PROBLEM REQUIREMENTS.
Say how many lines of the listing below hold the word "height". Give only that number.

[Start of Attachment]

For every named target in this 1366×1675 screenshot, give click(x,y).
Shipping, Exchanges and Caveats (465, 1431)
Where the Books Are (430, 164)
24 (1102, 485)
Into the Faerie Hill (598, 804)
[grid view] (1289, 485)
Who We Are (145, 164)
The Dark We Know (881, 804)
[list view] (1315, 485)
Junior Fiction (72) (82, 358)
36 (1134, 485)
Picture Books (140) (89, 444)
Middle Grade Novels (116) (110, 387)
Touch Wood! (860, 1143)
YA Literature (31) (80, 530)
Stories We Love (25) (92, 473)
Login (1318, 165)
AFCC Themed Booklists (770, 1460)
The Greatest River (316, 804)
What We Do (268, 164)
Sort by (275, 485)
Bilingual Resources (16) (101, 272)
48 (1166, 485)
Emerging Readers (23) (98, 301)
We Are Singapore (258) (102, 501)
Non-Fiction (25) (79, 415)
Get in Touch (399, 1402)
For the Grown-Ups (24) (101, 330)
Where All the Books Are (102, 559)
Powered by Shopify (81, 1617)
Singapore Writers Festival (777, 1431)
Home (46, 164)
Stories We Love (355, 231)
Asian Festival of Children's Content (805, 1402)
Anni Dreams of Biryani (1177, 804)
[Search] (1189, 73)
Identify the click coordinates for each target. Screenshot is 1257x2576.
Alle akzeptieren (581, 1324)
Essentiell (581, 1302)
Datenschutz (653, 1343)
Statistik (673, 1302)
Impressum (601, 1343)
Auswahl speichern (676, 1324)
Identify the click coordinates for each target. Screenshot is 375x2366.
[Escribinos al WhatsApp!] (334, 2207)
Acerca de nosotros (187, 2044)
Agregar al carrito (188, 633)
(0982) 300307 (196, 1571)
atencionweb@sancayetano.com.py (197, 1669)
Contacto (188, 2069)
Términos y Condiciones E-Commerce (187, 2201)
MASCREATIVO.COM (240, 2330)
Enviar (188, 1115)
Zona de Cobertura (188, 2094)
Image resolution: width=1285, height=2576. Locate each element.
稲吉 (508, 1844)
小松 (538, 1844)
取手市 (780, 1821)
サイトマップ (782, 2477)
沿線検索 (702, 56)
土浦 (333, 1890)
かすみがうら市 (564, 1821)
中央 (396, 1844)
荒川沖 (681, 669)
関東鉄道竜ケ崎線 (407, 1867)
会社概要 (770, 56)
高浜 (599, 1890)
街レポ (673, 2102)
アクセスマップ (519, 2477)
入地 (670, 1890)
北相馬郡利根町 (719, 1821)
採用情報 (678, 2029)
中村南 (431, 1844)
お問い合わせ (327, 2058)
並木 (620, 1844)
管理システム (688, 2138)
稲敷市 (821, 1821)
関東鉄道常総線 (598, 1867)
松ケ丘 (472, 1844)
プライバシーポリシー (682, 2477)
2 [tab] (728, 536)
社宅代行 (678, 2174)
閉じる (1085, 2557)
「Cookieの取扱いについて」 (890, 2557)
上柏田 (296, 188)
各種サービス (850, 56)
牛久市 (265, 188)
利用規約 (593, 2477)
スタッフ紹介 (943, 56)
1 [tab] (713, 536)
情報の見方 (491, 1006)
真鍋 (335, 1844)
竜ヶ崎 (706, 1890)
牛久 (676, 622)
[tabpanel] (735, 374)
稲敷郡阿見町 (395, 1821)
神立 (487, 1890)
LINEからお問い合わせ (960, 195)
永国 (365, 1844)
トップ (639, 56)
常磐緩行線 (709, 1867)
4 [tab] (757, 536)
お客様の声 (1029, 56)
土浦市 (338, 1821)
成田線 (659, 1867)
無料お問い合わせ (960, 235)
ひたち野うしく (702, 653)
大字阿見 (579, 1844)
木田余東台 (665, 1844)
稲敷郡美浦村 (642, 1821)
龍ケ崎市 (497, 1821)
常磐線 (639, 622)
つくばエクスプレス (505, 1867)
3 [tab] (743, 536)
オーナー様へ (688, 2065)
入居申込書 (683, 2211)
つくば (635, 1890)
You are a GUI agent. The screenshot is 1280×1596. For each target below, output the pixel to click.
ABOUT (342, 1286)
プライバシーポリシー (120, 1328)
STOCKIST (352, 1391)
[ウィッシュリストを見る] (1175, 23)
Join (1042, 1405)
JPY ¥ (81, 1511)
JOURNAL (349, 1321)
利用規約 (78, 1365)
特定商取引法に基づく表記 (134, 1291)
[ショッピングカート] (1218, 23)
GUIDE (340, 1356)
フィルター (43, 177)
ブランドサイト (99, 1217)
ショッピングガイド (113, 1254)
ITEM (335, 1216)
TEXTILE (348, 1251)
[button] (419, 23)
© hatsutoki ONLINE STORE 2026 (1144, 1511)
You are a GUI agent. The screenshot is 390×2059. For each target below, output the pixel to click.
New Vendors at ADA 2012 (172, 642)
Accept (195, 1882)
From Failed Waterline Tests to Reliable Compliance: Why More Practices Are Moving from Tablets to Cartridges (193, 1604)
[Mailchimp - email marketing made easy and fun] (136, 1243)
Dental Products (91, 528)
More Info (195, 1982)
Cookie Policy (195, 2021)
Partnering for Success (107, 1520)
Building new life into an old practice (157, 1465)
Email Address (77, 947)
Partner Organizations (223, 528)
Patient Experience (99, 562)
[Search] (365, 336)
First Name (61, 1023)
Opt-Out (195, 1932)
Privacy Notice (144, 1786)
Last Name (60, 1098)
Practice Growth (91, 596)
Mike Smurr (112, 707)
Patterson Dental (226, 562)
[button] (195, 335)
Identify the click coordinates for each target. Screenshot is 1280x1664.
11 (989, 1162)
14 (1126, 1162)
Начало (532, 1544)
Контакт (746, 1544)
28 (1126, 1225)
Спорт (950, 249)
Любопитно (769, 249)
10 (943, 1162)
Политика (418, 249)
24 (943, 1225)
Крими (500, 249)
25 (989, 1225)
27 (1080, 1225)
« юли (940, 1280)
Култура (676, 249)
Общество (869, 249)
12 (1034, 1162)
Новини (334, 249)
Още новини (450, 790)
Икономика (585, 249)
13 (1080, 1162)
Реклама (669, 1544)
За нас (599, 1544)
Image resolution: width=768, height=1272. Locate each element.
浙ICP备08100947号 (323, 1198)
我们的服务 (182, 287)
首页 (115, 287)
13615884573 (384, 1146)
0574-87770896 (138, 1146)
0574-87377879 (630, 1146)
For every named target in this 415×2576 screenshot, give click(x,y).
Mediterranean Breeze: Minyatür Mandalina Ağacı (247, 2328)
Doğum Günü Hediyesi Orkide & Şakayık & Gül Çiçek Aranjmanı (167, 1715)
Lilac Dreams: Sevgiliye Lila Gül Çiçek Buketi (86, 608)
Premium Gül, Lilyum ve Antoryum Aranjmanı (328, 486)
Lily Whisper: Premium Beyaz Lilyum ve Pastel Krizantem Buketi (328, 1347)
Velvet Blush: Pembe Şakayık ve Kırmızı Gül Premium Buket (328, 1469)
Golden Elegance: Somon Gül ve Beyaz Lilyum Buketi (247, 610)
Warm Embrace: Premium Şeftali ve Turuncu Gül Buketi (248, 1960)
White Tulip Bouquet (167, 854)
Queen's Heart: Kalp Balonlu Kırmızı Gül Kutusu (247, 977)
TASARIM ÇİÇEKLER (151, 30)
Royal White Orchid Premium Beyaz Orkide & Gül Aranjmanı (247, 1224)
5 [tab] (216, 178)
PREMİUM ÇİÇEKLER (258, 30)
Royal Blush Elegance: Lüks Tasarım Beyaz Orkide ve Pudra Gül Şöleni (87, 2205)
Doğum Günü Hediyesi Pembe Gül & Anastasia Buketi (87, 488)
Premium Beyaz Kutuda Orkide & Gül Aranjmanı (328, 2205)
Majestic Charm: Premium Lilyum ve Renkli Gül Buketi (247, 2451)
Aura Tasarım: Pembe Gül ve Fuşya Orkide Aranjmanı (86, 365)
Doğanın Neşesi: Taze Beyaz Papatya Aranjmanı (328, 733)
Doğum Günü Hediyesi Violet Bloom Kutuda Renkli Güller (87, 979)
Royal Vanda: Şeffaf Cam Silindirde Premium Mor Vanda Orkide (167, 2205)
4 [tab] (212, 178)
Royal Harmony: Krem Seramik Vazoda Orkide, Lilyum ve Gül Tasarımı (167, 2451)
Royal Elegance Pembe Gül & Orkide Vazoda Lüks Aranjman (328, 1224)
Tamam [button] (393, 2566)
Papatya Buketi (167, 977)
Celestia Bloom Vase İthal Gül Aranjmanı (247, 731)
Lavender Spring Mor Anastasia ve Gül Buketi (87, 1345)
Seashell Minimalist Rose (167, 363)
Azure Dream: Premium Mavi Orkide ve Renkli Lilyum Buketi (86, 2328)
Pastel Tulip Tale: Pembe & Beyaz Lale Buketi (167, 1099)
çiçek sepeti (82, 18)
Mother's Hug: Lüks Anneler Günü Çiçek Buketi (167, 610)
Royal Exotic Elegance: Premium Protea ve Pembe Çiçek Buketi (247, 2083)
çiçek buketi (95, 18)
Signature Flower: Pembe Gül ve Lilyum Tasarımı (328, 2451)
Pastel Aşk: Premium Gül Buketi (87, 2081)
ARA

[End of Attachment]

EXERCISE ANSWER.
2